(ESTRATTO SCELTO)
######

Alfa 33: in prova come 40 anni fa - Veloce

2023-02-28 14:41:03 By : Mr. Leon Ye

GRAN MOTORE,  LINEA UNICA. Pochi modelli, nella storia del Biscione, sono stati più popolari dell’ultima, gloriosa erede del “progetto Alfasud”. Dai cancelli della fabbrica di Pomigliano d’Arco, d’altronde, tra il 1983 e il 1995 ne sono uscite quasi un milione. E diciamolo subito: al di là del motore – quel leggendario quattro cilindri boxer che, insieme al bialbero di pari frazionamento e al V6 “Busso”, rappresenta una pietra miliare nella produzione motoristica della Casa milanese – gran parte del suo successo l’Alfa 33 lo deve alla linea. Quella silhouette a “due volumi spezzato”, col muso basso e spiovente e la coda corta, alta e tronca, rimane una delle firme più celebri del Centro Stile Alfa Romeo, all’epoca diretto dall’architetto milanese Ermanno Cressoni. Un un uomo che il popolo alfista non smetterà mai di ringraziare anche per aver “rimaneggiato” le lamiere della Giulietta, un autentico mito su ruote come l’Alfa 75. 

DIVAGAZIONE IN PISTA. L’effetto estetico “gioiellino su ruote”, abilmente creato da Giugiaro con l’Alfasud, sull’Alfa 33 svanisce quasi del tutto. Ma è un cambio di paradigma che va colto in senso buono: le sue forme “crude” e spigolose magari non faranno girare la testa, ma rimangono una sintesi formale perfetta degli anni ’80. Ma siccome un’Alfa è “prima di tutto un gran motore” – o almeno così si dice – abbiamo voluto riprovare una 33 a tanti anni di distanza. E nemmeno una delle versioni più “cavallate” ma una 1300, cioè una tra le motorizzazioni alla base della gamma. E neanche in un posto qualsiasi, ma sulla pista  del Museo Storico Alfa Romeo.

######

(DATI ESTRATTI)

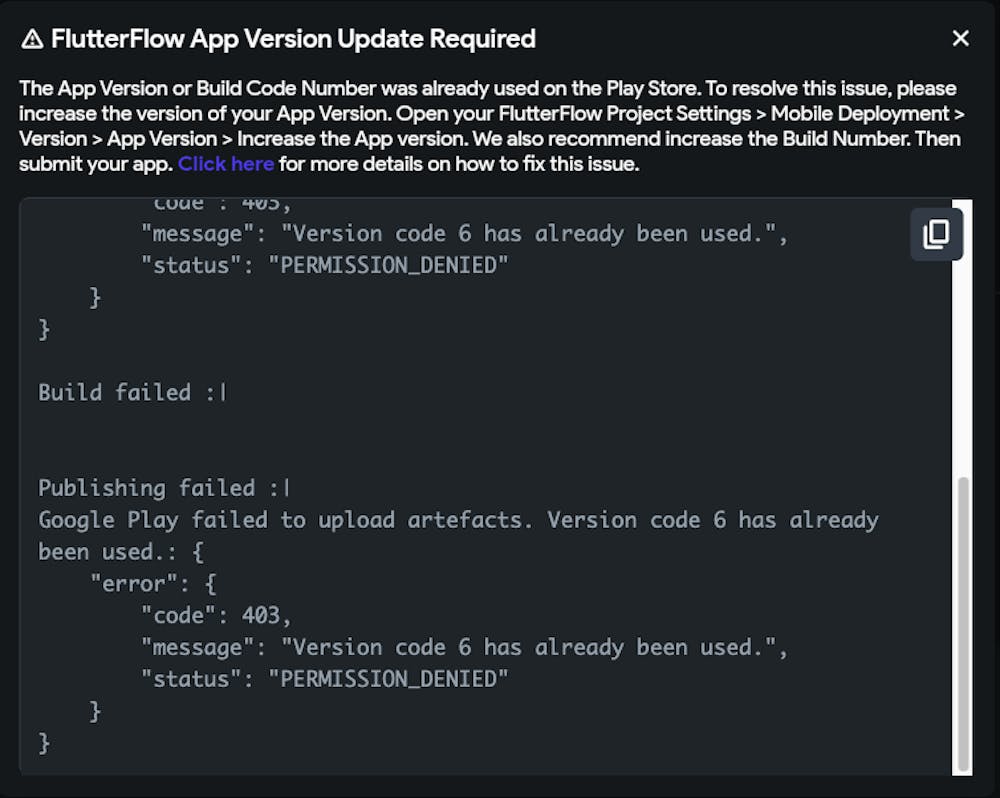Click the final closing brace in log
This screenshot has height=798, width=1000.
click(44, 743)
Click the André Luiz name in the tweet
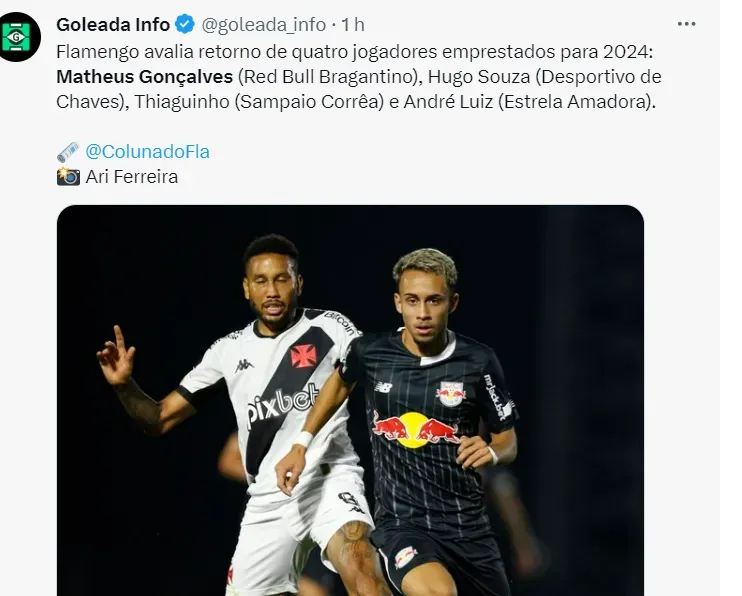Screen dimensions: 742x596 [x=448, y=102]
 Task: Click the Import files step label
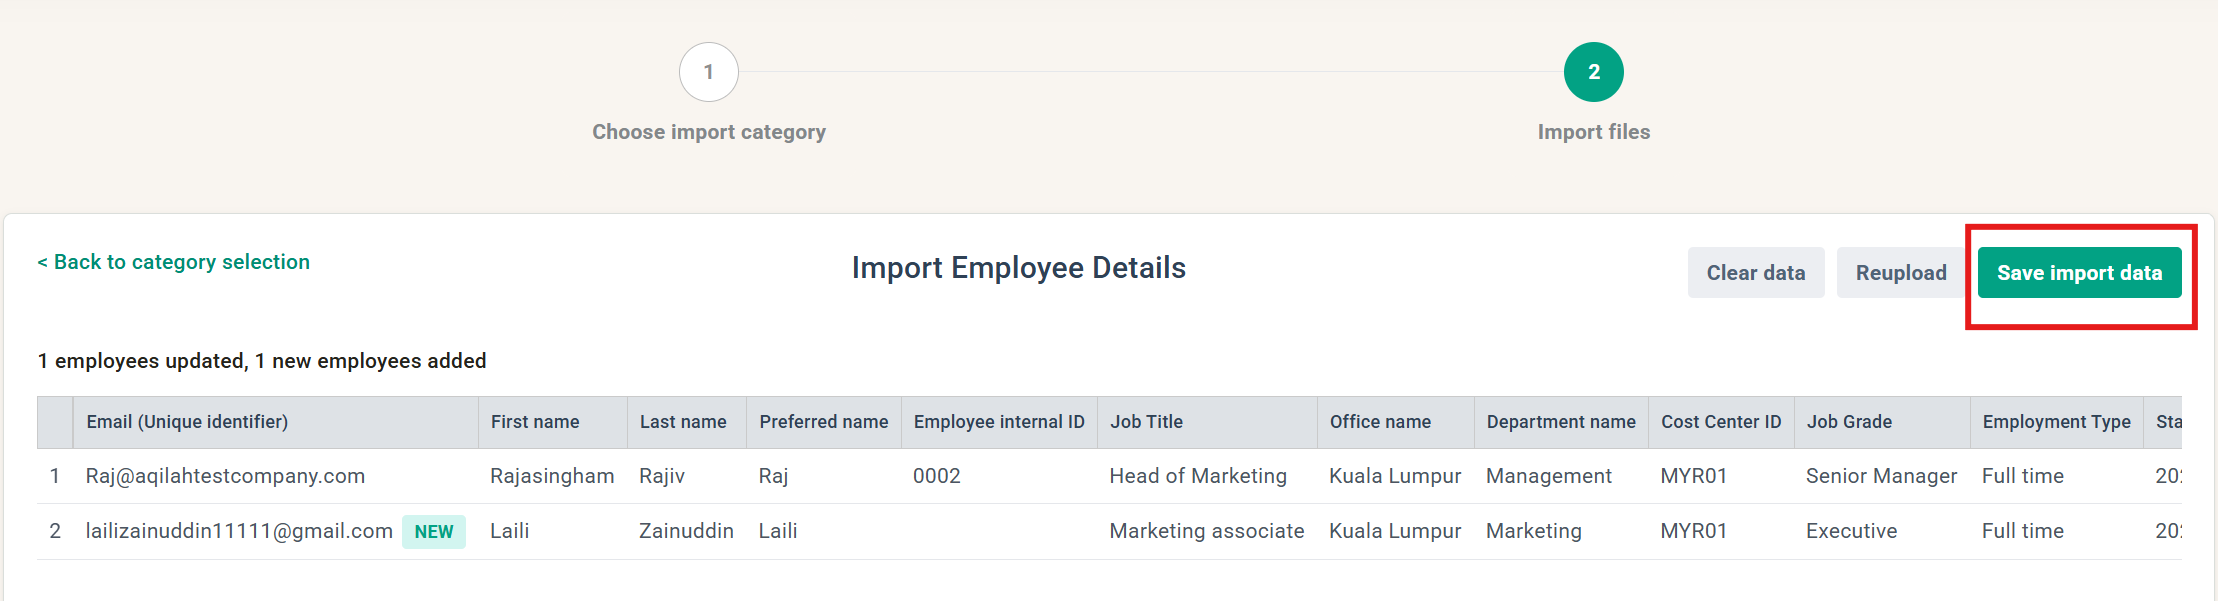(x=1594, y=132)
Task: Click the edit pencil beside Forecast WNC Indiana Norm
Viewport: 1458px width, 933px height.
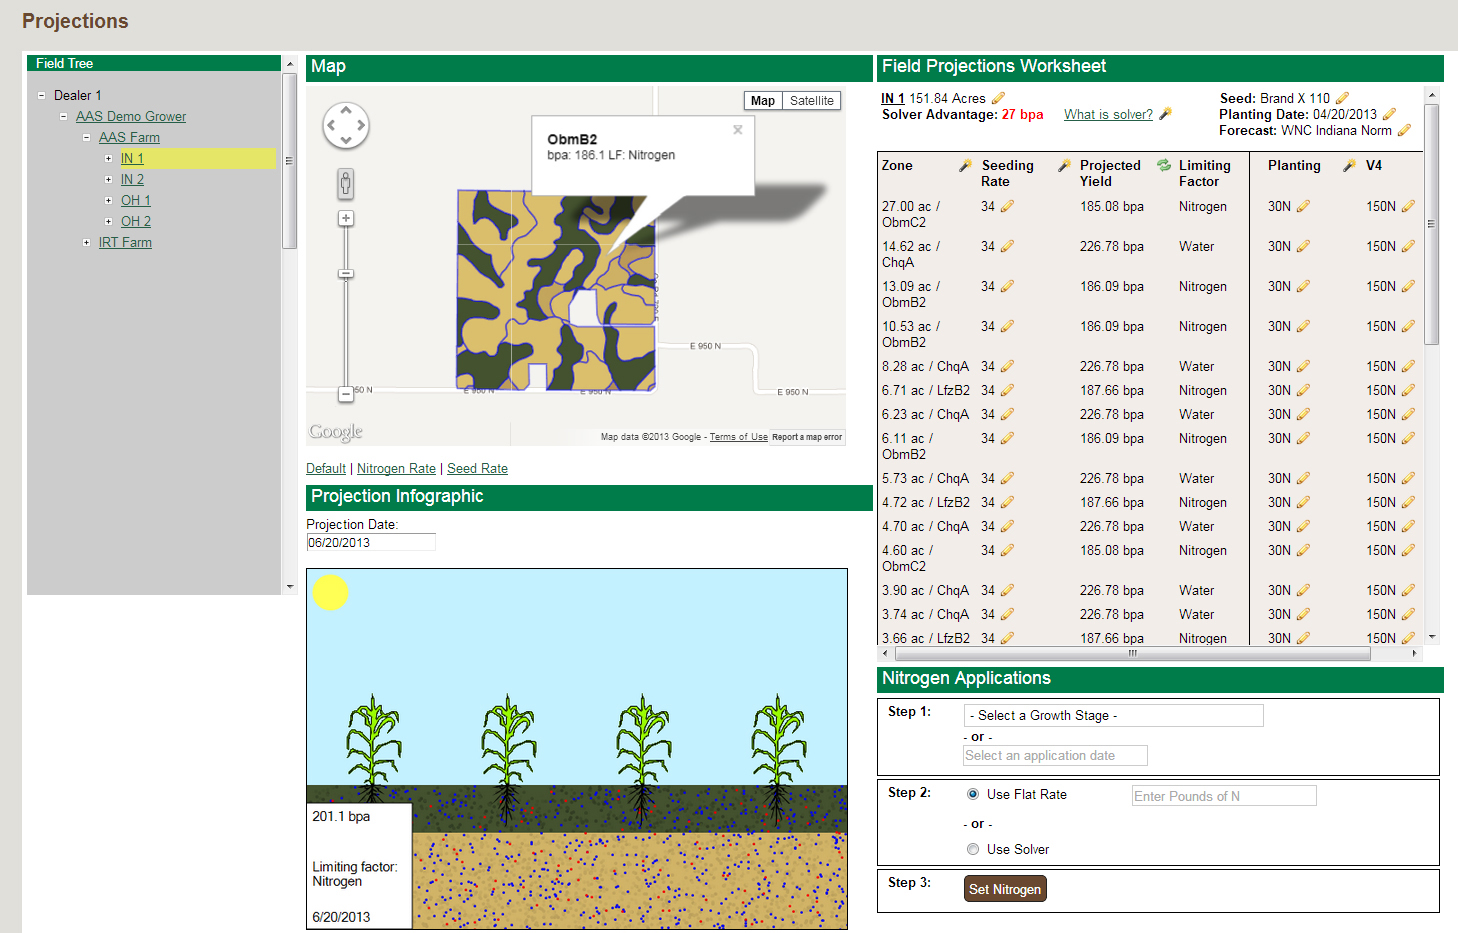Action: click(1404, 131)
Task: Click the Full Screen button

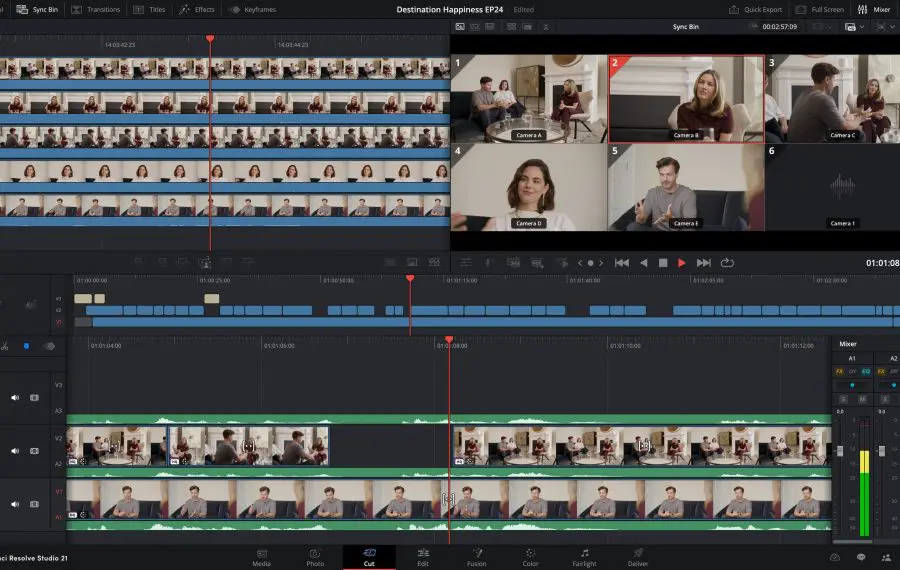Action: pyautogui.click(x=819, y=9)
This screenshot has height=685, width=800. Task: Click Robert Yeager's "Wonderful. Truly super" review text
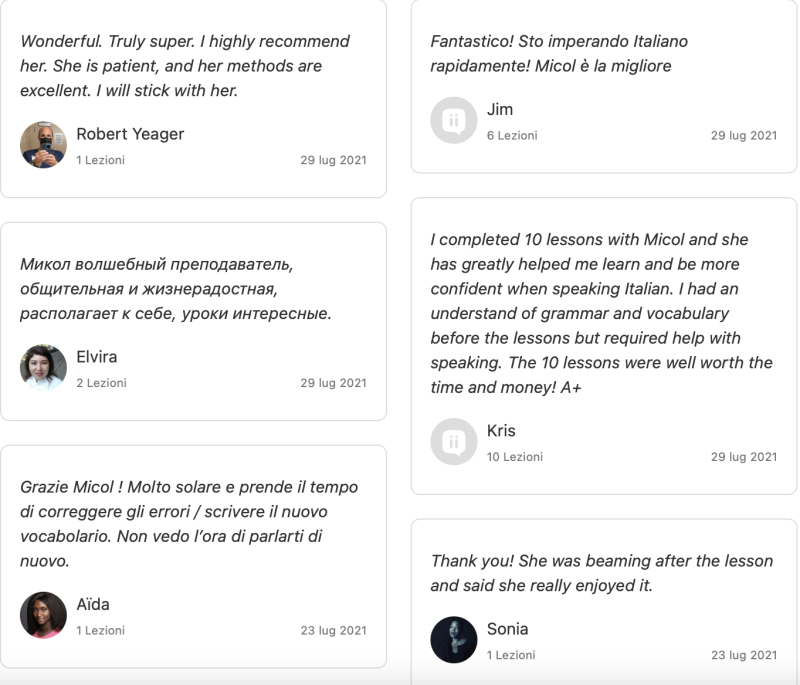185,66
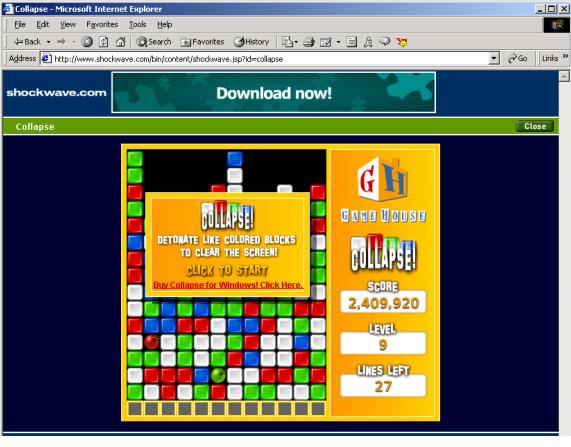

######

(ISTRUZIONI)
1 > Traduci in inglese questa frase del testo sull'Alfa 33: "Quella silhouette a “due volumi spezzato”, col muso basso e spiovente e la coda corta, alta e tronca, rimane una delle firme più celebri del Centro Stile Alfa Romeo, all’epoca diretto dall’architetto milanese Ermanno Cressoni".
2 > Scrivi il seguito del testo sull'Alfa 33, cominciando subito dopo la sua ultima frase.

(RISPOSTE)
1 > That "broken two-box" silhouette, with its low, sloping nose and its short, high, truncated tail, remains one of the most famous signatures of the Alfa Romeo Centro Stile, headed at the time by the Milanese architect Ermanno Cressoni.

2 >
È COMODA E SI FA NOTARE. Sono passate da poco le dieci del mattino quando giriamo la chiave nel cruscotto – naturalmente a sinistra –  della nostra (per un giorno) Alfa 33 1.3 del 1986 color verde Ottanio. Giancarlo Poli, il suo orgogliosissimo proprietario, custodisce una buona decina di Alfa Romeo d’epoca in garage. La 33, ci racconta, l’ha comprata praticamente a scatola chiusa l’anno scorso, stregato dalla sua accesissima tinta, che pare ottenuta mescolando l’azzurro delle auto della Polizia, con il verde bottiglia. E l’abbinamento con il tessuto beige operato Charleston che fodera sedili e pannelli è semplicemente perfetto. Ha persino un che di chic. La permanenza a bordo è resa ancora più piacevole dalle sedute, ampie e comode, e da un abitacolo straordinariamente spazioso per un’auto che supera solo di un’unghia i quattro metri di lunghezza.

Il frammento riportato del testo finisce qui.